In 15 years of civilian rule after President Ershad's fall, one had hoped that democracy for which our spirits have yearned for decades and for which so many have given lives, would be finally established in Bangladesh. That also did not happen because the two mainstream parties, the Awami League and the BNP, fought between them to make democracy unattainable. One had hoped that the emergency or 1/11 that came as a consequence of the conflict between these two parties would make the politicians think that the people are not entirely happy with them; that they would reform to make democracy work. As days pass, the politicians seem in no mood to think that there is any need of reform; they have dismissed the efforts during the emergency to reform the political parties with contempt. In fact, in our politics, the word reform has been trashed in the trash bin of history; those who had wanted reform in the political parties during the emergency now have no place to hide.
The elections results have not helped either. The voters, as they had done in 2002, did it again in 2009, returning a political party to office with a massive mandate. In any system, a huge mandate for a political party is a very positive event as it lets that party carry out its agenda that it promises to the people to fruition. In Bangladesh, this did not happen when the BNP was given a huge mandate; and although it is too early to suggest whether the AL that has been given even a bigger mandate would also follow the BNP to the same fate, early indications gives a lot of people cause for concern.
One reason for this is a major mistake the parties in Bangladesh make when in power. They tend to equate their majority in parliament in the same proportion among the people which is not the case. When the BNP won the 2/3rd majority in 2002, its popular support was marginally more than the AL. In the last election, while the AL has won 3/4th of the seats in Parliament; its popular support among the people was far short of that percentage. Here is where history could and should have come to rescue of Bangladesh. That history is a history of sacrifice of millions that led to our liberation because of the unity that the people had shown for establishing in Bangladesh a democratic government. Unfortunately in the last two decades, neither of the two mainstream parties with known popular support that is neck to neck has shown any unity of issues fundamental to establishing and sustaining a democratic government. The two mainstream parties have governed without acknowledging the fact that in a democratic system, existence of and respect for the opposition is indispensable.
All these have created a political culture in Bangladesh where, when a party wins power, it believes that it has been given the right to govern as an authoritarian system. Any opposition is considered as opposition to the state. The name of the game is zero-sum which is the anti-thesis of a democratic system. This political culture is getting entrenched deeper and thus we are really moving away from democracy with each new election and unfortunately, the roots of this culture are embedded in pick and choose method of looking at history by the two mainstream parties.
History is important in a nation's life but when subjected to politics, it creates more problems than where history is disregarded. In Bangladesh, this is the case.

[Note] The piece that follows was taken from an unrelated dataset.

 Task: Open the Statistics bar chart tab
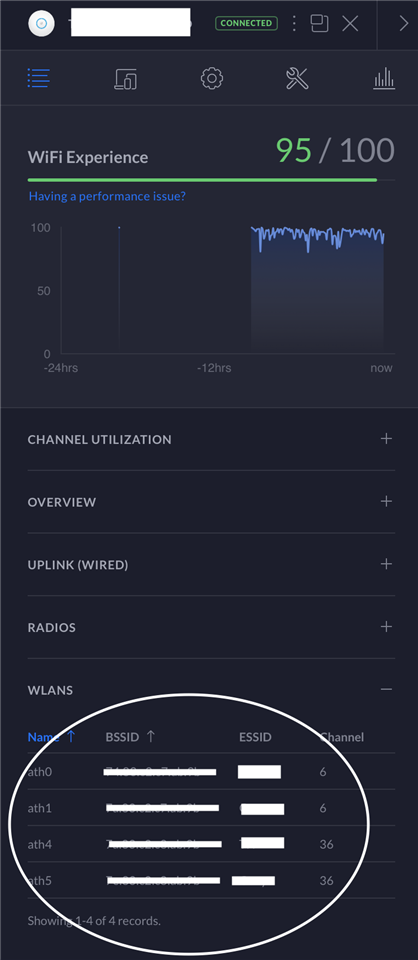pos(384,78)
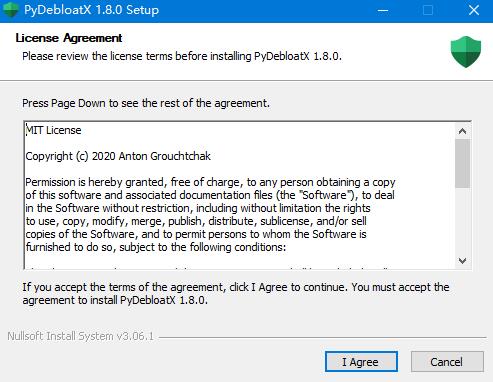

History has divided the nation, instead of uniting it. That unity seems now farfetched but unless we achieve that unity, we would be playing name games; and politics will see all the distortions it has been witnessing since the fall of Ershad's military dictatorship and push our desire for a democratic system further and further away. May be we should for a while let history be the subject of historians and not a matter of politics to regain the spirit of 1971.